Henning mentions that there are some open issues, particularly NAT,
which he feels changes the nature of the Internet. There is no longer a
single global address space, only locally significant ones. NAT behavior
is hard to discover - it's difficult to know what part of an incoming
packet is used for sourcing, how long binding is maintained, and so on.
Connections can be lost unless one disables silence suppression, and
working around this by sending SIP REGISTERs every few seconds is
undesirable. Additionally, NAT may do one thing with 10 connections and
something totally different with 20. There is a working group named
BEHAVE which aims to define NAT behavior, but there are millions of
existing devices which will never be updated.

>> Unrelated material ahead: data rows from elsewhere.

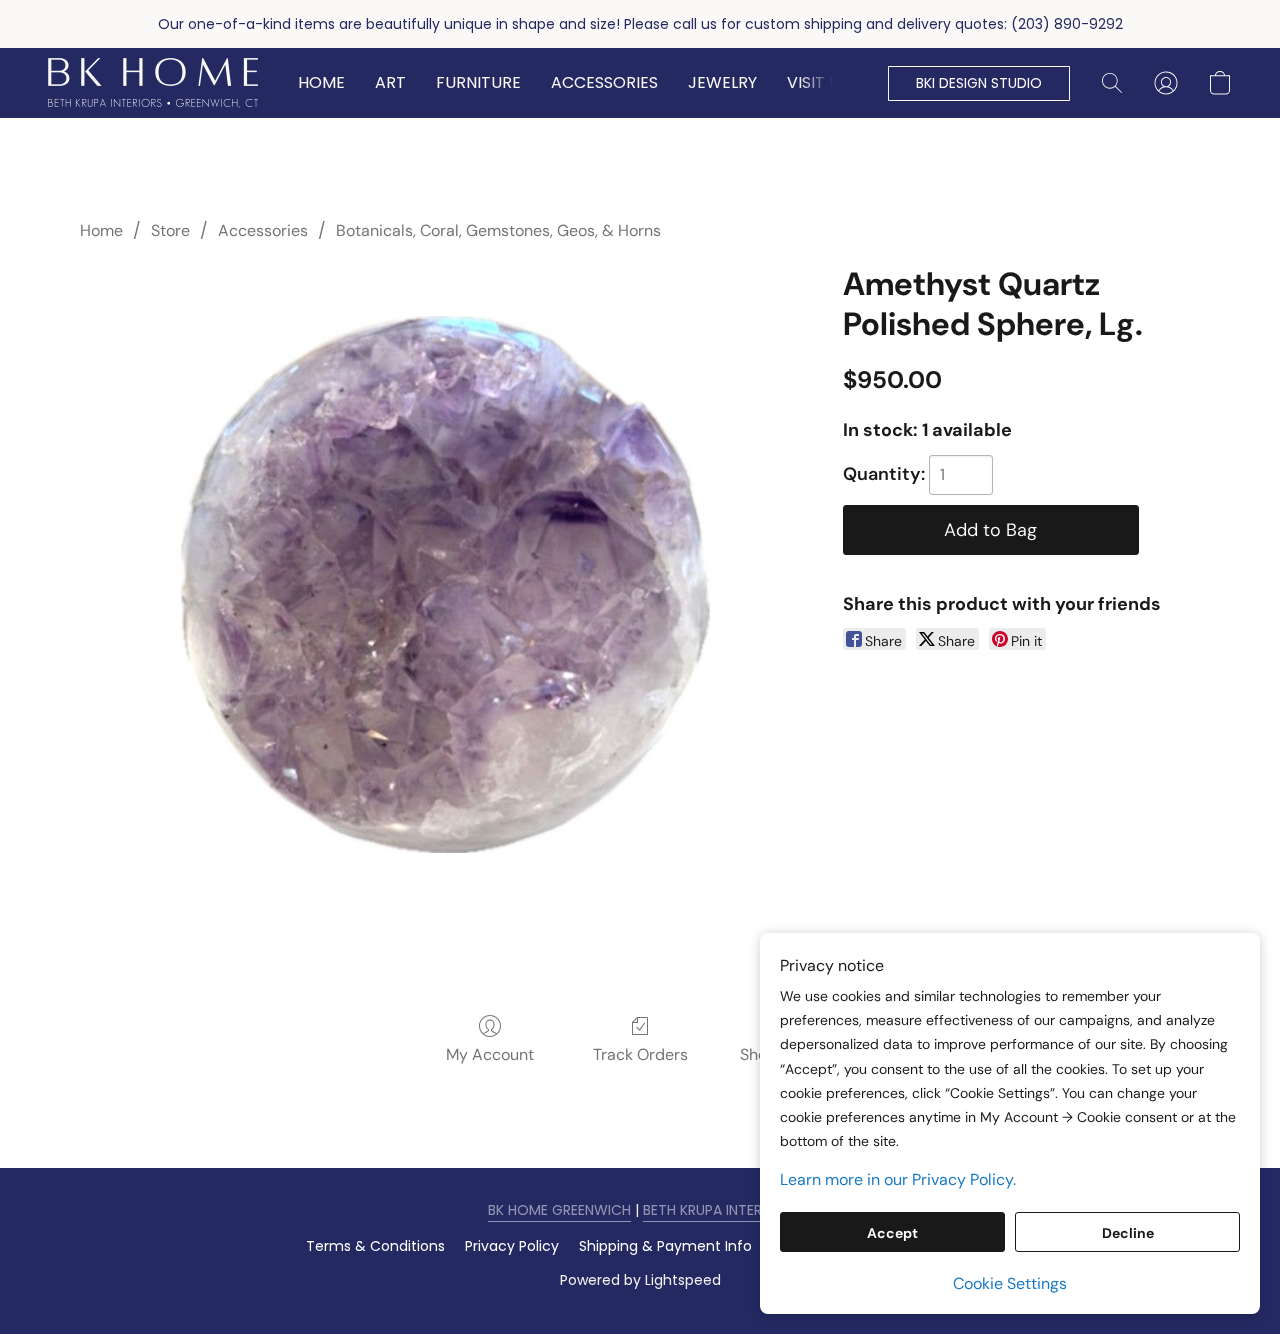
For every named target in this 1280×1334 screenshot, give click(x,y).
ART (390, 82)
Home (101, 230)
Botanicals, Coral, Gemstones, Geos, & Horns (498, 230)
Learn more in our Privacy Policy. (898, 1179)
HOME (321, 82)
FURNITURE (478, 82)
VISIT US (818, 82)
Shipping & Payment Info (665, 1246)
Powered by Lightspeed (640, 1280)
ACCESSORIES (604, 82)
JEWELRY (722, 82)
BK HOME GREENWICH (559, 1210)
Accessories (263, 230)
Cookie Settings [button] (1010, 1283)
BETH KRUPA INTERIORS (718, 1210)
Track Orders (640, 1054)
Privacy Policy (512, 1246)
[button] (153, 83)
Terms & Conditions (375, 1246)
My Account (490, 1054)
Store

Another issue for Henning is the user interface design and configuration
issues with SIP clients. Inconsistent terminology is used and unexpected
behavior occurs, leading to many problems. There is an effort to
automate configuration, but there are many sources of information
necessary for configuration. Ideally this would allow no-touch
configuration of thousands of devices, but all of these are proprietary
and this is difficult to accomplish.

To summarize the state of VoIP, Henning says that he feels that there is
basic interoperability and reasonably good performance after any
configuration hassles are solved. Advanced features are less polished.
VoIP is also not terribly reliable at the Internet level. BGP plays a
large role in this, as do NATs. Another problem is that to the user, all
problems seem the same regardless of what is actually causing the
problem. Diagnostic reporting is non-existent in hard phones and not
much better in soft clients. Despite all this, Henning feels that the
core standards for media and signaling are in place, and real, usable
systems can be built. There are also several decent enterprise-level
server implementations. Soft clients are still lacking security,
implement only a small part of SIP, suffer from long latency, and all
clients have problems with NAT. There is also an overall priority placed
on voice traffic over any new services.

There are also problems with the IETF, as their model does not work well
for large efforts, such as VoIP. There are a small number of people who
are spread too thin, leading to relatively simple things taking up to
five years to accomplish. Henning sees this work not as a simple
question of protocols but a systems engineering effort as dozens of
policies, services and protocols need to interact.

Christine Roe asks about the not particularly rosy picture painted by
Henning of the IETF, and asks about its future. Henning feels that there
are essentially two possible outcomes. One option is that the
organization muddles through in basically the same manner as now, which
is the likely scenario. The other possibility is that the organization
devolves into some other form. Henning says that this isn't all a
problem with the IETF, as they are in a position where their influence
as a change agent is diminished and they are becoming more reactive than
proactive. He blames this in part on the "ossification" of the Internet
as a whole. He's most familiar with the IETF, which is a large volunteer
organization with weak leadership, but there hasn't been any real change
in the basic protocol machinery of the Internet in 20 years despite it
being seen as new and full of exciting developments.